Le prime immagini dei prototipi camuffati rivelano chiaramente l’adozione del nuovo linguaggio stilistico “Pure Positive”, che Volkswagen introdurrà ufficialmente nel 2026 con modelli come ID. Polo e ID. Cross. Il frontale della nuova ID.3 mostra gruppi ottici ridisegnati, con una firma luminosa più sottile e moderna, fortemente ispirata alla futura elettrica compatta. Il paraurti anteriore è ancora ben mascherato, ma l’impressione è quella di un look più pulito e meno “tech” rispetto all’attuale versione.

Di contro, fiancate e posteriore sembrano subire interventi minimi, una scelta coerente con la volontà del Gruppo Volkswagen di contenere i costi industriali.
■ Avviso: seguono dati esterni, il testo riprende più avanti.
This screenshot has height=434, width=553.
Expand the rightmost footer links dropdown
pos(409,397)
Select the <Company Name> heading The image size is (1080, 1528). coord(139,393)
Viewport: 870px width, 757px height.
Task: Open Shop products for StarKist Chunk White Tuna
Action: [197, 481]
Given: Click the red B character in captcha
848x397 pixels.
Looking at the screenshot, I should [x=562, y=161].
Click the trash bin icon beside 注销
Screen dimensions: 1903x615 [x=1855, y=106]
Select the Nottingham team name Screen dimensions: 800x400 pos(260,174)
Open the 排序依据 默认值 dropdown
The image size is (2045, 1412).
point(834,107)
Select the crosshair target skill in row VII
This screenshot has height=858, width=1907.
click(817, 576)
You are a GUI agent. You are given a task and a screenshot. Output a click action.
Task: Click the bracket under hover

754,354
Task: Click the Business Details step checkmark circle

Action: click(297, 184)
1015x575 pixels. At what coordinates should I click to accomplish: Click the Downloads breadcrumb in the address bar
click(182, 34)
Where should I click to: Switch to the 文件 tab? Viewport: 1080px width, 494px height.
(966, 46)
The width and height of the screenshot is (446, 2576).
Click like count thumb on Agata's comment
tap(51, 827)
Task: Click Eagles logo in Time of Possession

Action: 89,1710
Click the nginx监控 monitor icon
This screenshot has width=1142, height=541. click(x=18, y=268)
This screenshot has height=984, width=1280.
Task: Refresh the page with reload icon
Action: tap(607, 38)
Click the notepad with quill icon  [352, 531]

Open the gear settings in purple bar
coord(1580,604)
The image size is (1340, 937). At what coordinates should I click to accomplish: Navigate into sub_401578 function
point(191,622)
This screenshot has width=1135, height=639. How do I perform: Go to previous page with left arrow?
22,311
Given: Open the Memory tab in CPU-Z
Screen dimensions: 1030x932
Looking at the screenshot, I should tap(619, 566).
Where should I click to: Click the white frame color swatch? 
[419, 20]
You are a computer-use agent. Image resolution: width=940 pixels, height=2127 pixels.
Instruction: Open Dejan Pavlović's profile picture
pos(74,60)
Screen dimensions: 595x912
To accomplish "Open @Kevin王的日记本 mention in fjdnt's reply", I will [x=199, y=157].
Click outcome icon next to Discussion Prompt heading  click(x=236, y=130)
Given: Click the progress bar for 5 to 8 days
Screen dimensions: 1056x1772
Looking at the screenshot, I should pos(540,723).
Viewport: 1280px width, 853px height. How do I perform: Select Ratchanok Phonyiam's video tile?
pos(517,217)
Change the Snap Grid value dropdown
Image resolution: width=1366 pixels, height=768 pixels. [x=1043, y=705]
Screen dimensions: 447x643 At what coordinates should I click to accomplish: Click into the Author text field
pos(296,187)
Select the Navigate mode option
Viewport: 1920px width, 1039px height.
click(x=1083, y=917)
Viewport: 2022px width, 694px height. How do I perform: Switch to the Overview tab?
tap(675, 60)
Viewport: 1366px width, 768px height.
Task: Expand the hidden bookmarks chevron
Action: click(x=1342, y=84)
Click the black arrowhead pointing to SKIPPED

È probabile che ulteriori dettagli emergano con l’avanzare dei test di validazione, soprattutto in vista della versione definitiva di produzione.

Interni, batterie e futuro della gamma ID

Seguendo l’esempio della futura ID. Polo, la ID.3 restyling dovrebbe finalmente reintrodurre comandi fisici per climatizzazione e volante, rispondendo alle critiche ricevute dagli utenti per l’eccessiva digitalizzazione. Il sistema infotainment da 12,9 pollici sarà affiancato da una barra HVAC dedicata e da una strumentazione digitale da 10,25 pollici, migliorando ergonomia e usabilità quotidiana.

Sul fronte tecnico sono attese nuove celle batteria, inclusa una più economica opzione al litio-ferro-fosfato (LFP), fondamentale per ridurre il prezzo di accesso e contrastare l’offensiva delle auto elettriche cinesi. L’architettura resterà a 400 Volt, così come la trazione posteriore, con potenze comprese tra 168 e 322 CV e un’autonomia massima WLTP fino a 605 km. Infine, non manca il dibattito sul possibile cambio di nome in ID. Golf, una mossa strategica che rafforzerebbe il legame con uno dei modelli più iconici della storia Volkswagen, in attesa della Golf elettrica di nuova generazione su piattaforma SSP.